◆ Exercise inputs:

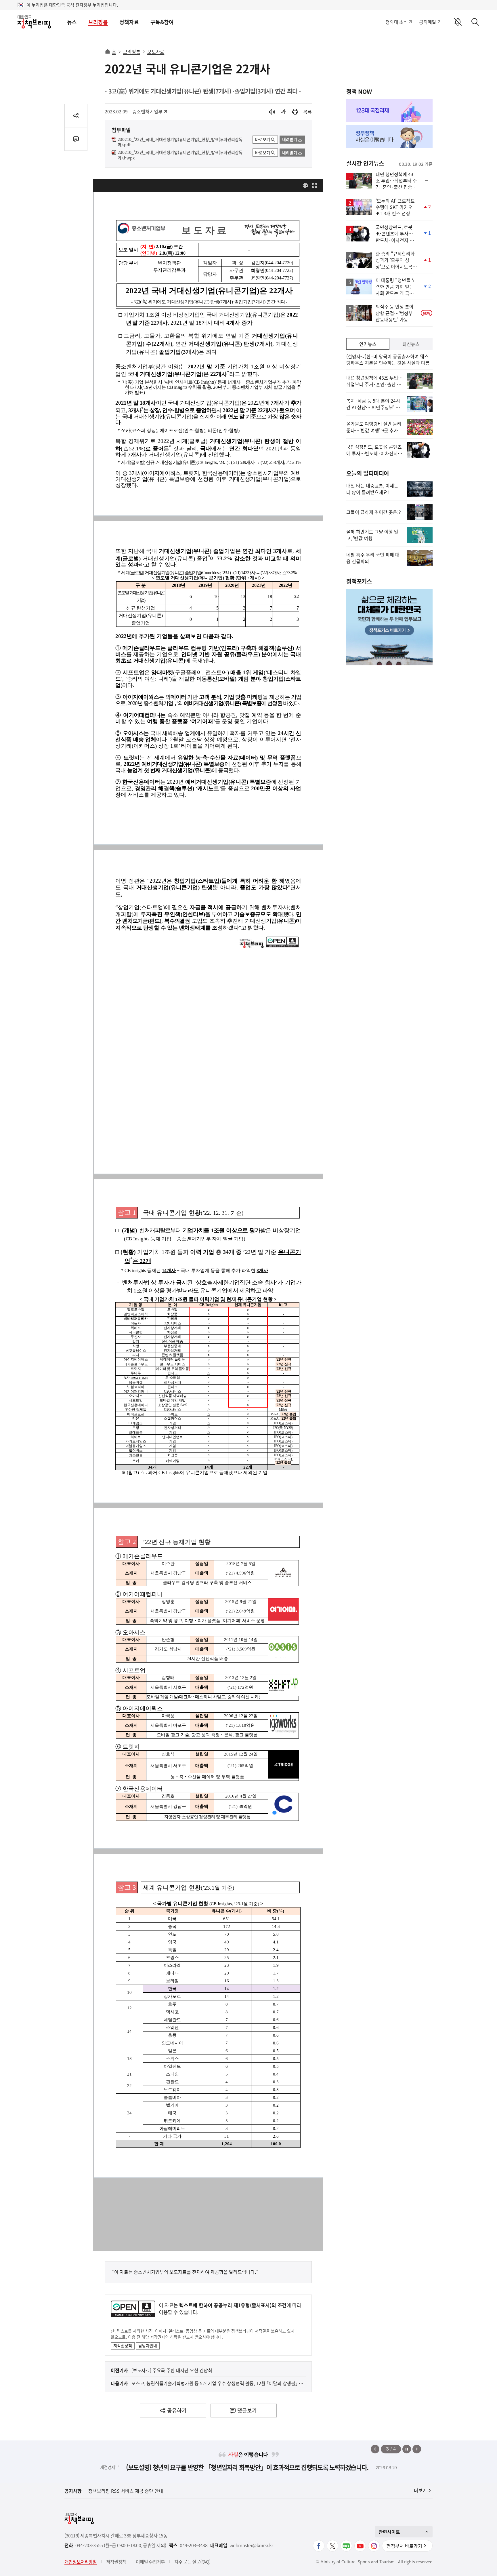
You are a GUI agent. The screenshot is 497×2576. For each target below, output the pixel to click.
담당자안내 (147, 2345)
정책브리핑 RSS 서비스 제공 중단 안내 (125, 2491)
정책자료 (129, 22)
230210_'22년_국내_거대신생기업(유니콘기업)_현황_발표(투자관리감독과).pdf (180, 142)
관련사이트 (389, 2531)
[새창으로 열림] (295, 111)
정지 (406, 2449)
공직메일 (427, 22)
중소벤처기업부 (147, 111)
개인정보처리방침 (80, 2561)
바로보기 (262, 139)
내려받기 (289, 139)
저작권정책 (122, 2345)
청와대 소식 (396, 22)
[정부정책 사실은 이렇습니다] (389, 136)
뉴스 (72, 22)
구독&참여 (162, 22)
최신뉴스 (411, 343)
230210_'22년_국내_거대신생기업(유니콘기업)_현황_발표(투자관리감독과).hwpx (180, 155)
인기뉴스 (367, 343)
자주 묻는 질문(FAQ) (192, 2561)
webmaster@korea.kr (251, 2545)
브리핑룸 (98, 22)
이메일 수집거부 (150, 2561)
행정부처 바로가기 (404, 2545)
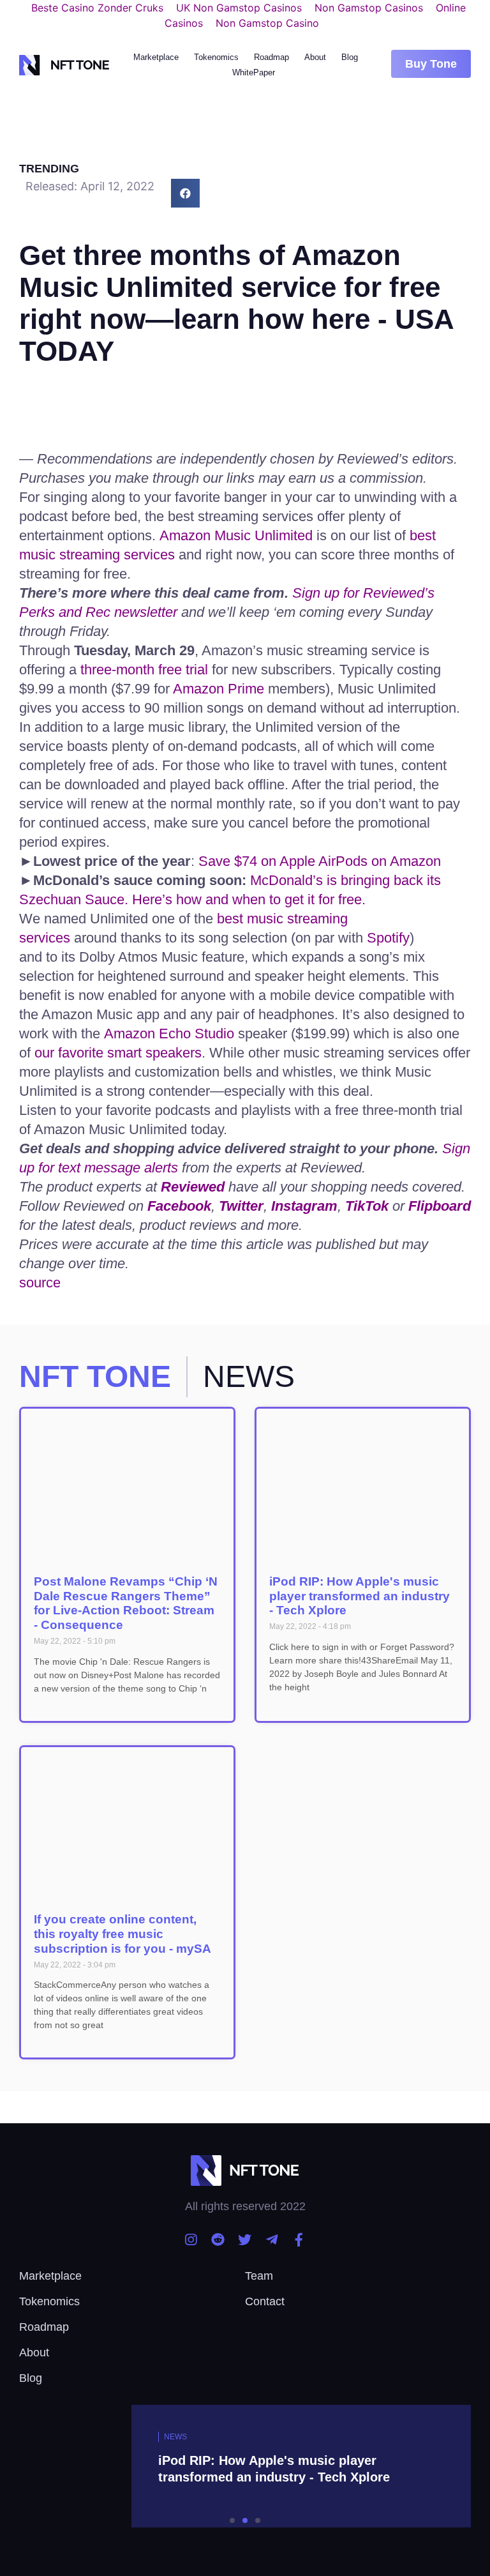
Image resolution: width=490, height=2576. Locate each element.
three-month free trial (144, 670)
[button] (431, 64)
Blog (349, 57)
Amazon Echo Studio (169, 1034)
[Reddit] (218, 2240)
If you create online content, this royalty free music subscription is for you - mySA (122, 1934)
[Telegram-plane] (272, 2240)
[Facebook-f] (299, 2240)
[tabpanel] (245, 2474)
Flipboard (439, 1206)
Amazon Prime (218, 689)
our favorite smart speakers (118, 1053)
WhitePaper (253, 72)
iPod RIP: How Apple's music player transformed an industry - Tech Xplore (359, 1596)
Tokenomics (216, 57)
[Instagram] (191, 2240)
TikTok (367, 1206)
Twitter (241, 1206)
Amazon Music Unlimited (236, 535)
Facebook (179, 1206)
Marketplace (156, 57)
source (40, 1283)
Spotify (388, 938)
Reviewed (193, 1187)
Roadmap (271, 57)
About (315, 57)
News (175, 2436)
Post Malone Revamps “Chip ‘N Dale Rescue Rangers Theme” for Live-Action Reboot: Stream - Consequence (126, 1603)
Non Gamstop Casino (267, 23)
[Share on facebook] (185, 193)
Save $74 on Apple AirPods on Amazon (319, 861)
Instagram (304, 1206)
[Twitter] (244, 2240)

◆ Task to complete:
Any picture among the entries must be skipped; copy all else exactly.

◆ Response to the exercise:
You are a GUI agent. The screenshot is 497×2576. For each target below, output the pixel to click.
담당자안내 (147, 2345)
정책브리핑 RSS 서비스 제공 중단 안내 (125, 2491)
정책자료 (129, 22)
230210_'22년_국내_거대신생기업(유니콘기업)_현황_발표(투자관리감독과).pdf (180, 142)
관련사이트 (389, 2531)
[새창으로 열림] (295, 111)
정지 (406, 2449)
공직메일 (427, 22)
중소벤처기업부 (147, 111)
개인정보처리방침 (80, 2561)
바로보기 (262, 139)
내려받기 (289, 139)
저작권정책 (122, 2345)
청와대 소식 (396, 22)
[정부정책 사실은 이렇습니다] (389, 136)
뉴스 (72, 22)
구독&참여 (162, 22)
최신뉴스 (411, 343)
230210_'22년_국내_거대신생기업(유니콘기업)_현황_발표(투자관리감독과).hwpx (180, 155)
인기뉴스 (367, 343)
자주 묻는 질문(FAQ) (192, 2561)
webmaster@korea.kr (251, 2545)
브리핑룸 (98, 22)
이메일 수집거부 (150, 2561)
행정부처 바로가기 (404, 2545)
Image resolution: width=490, height=2576. Locate each element.
three-month free trial (144, 670)
[button] (431, 64)
Blog (349, 57)
Amazon Echo Studio (169, 1034)
[Reddit] (218, 2240)
If you create online content, this royalty free music subscription is for you - mySA (122, 1934)
[Telegram-plane] (272, 2240)
[Facebook-f] (299, 2240)
[tabpanel] (245, 2474)
Flipboard (439, 1206)
Amazon Prime (218, 689)
our favorite smart speakers (118, 1053)
WhitePaper (253, 72)
iPod RIP: How Apple's music player transformed an industry - Tech Xplore (359, 1596)
Tokenomics (216, 57)
[Instagram] (191, 2240)
TikTok (367, 1206)
Twitter (241, 1206)
Amazon Music Unlimited (236, 535)
Facebook (179, 1206)
Marketplace (156, 57)
source (40, 1283)
Spotify (388, 938)
Reviewed (193, 1187)
Roadmap (271, 57)
About (315, 57)
News (175, 2436)
Post Malone Revamps “Chip ‘N Dale Rescue Rangers Theme” for Live-Action Reboot: Stream - Consequence (126, 1603)
Non Gamstop Casino (267, 23)
[Share on facebook] (185, 193)
Save $74 on Apple AirPods on Amazon (319, 861)
Instagram (304, 1206)
[Twitter] (244, 2240)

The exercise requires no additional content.